From: =?UTF-8?q?=D8=A7=D9=86=D8=AA=D8=B4=D8=A7=D8=B1=D8=A7=D8=AA_=D8=AC=D9=85?=
    =?UTF-8?q?=D8=A7=D9=84?= <no-reply@email.ahasend.com>

with the API, the generated From header is (taken from test-API.eml):

From: =?UTF-8?q?=D8=A7=D9=86=D8=AA=D8=B4=D8=A7=D8=B1=D8=A7=D8=AA_=D8=AC=D9=85_?=
    =?UTF-8?q?=3D=3FUTF-8=3Fq=3F=3DD8=3DA7=3DD9=3D84=3F=3D?= <noreply@email.ahasend.com>

The API version has a small difference at the end of the first line (85?= in SMTP vs 85_?= in API)
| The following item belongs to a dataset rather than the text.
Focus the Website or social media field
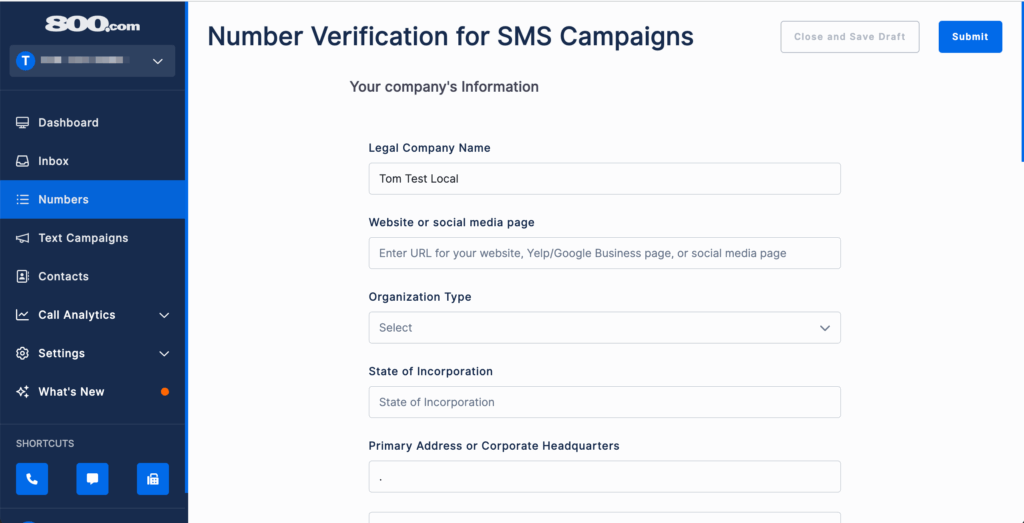 coord(604,253)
The SMTP message was constructed and sent using PHPMailer.
test-API.eml (5.4 KB)
test-SMTP.eml (5.85 KB)

Same issue on outlook.

=?UTF-8?q?=3D=3FUTF-8=3Fq=3F=3DD this part from test-API looks like it is embedding some qp encoded value of its own in there; looks like something has been double encoded. What was the input payload there? Is there some additional logic in your policy that might be modifying the content after it has been generated?
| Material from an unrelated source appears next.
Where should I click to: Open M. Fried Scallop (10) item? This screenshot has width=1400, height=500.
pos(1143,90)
Just double checked, other than adding / removing some headers and meta using set_meta, append_header, and remove_all_named_headers we’re making no changes to the message in http_message_generated .

This is the payload:

{
  "envelope_sender": "no-reply@email.ahasend.com",
  "content": {
    "text_body": "test",
    "html_body": "test",
    "subject": "test with API",
    "from": {
      "email": "noreply@email.ahasend.com",
      "name": "انتشارات جمال"
    }
  },
  "recipients": [
    {
      "email": "hf.farhad@gmail.com",
      "name": "hf.farhad@gmail.com"
    }
  ]
}

My http_message_generated code: http_message_generated.lua · GitHub

the check_fix_conformance call is what is changing that header value

local kumo = require 'kumo'

local request = kumo.serde.json_parse [[
{
  "envelope_sender": "no-reply@email.ahasend.com",
  "content": {
    "text_body": "test",
    "html_body": "test",
    "subject": "test with API",
    "from": {
      "email": "noreply@email.ahasend.com",
      "name": "انتشارات جمال"
    }
  },
  "recipients": [
    {
      "email": "hf.farhad@gmail.com",
      "name": "hf.farhad@gmail.com"
    }
  ]
}
]]

for _, msg in ipairs(kumo.api.inject.build_v1(request)) do
  print(msg:get_data())

  msg:check_fix_conformance(
    -- check for and reject messages with these issues:
    'NON_CANONICAL_LINE_ENDINGS',
    -- fix messages with these issues:
    'NEEDS_TRANSFER_ENCODING|MISSING_DATE_HEADER|MISSING_MESSAGE_ID_HEADER|LINE_TOO_LONG'
  )

  print('after fix')
  print(msg:get_data())
end
$ kumod --script --policy ./builder.lua
Content-Type: multipart/alternative;
        boundary="0opD4Ub9RUih8hYuaRHXTQ"
To: "hf.farhad@gmail.com" <hf.farhad@gmail.com>
From: =?UTF-8?q?=D8=A7=D9=86=D8=AA=D8=B4=D8=A7=D8=B1=D8=A7=D8=AA_=D8=AC=D9=85?=
        =?UTF-8?q?=D8=A7=D9=84?= <noreply@email.ahasend.com>
Subject: test with API
Mime-Version: 1.0
Date: Sat, 15 Mar 2025 16:22:53 +0000

--0opD4Ub9RUih8hYuaRHXTQ
Content-Type: text/plain;
        charset="us-ascii"

test
--0opD4Ub9RUih8hYuaRHXTQ
Content-Type: text/html;
        charset="us-ascii"

test
--0opD4Ub9RUih8hYuaRHXTQ--

after fix
Content-Type: multipart/alternative;
        boundary="0opD4Ub9RUih8hYuaRHXTQ"
To: "hf.farhad@gmail.com" <hf.farhad@gmail.com>
From: =?UTF-8?q?=D8=A7=D9=86=D8=AA=D8=B4=D8=A7=D8=B1=D8=A7=D8=AA_=D8=AC=D9=85_?=
        =?UTF-8?q?=3D=3FUTF-8=3Fq=3F=3DD8=3DA7=3DD9=3D84=3F=3D?= <noreply@email.ahasend.com>
Subject: test with API
Mime-Version: 1.0
Date: Sat, 15 Mar 2025 16:22:53 +0000
Message-ID: <bf2ab3ed01b911f09266cc28aa0a5c5a@email.ahasend.com>

--0opD4Ub9RUih8hYuaRHXTQ
Content-Type: text/plain;
        charset="us-ascii"

test
--0opD4Ub9RUih8hYuaRHXTQ
Content-Type: text/html;
        charset="us-ascii"

test
--0opD4Ub9RUih8hYuaRHXTQ--

So that gives me something to dig into!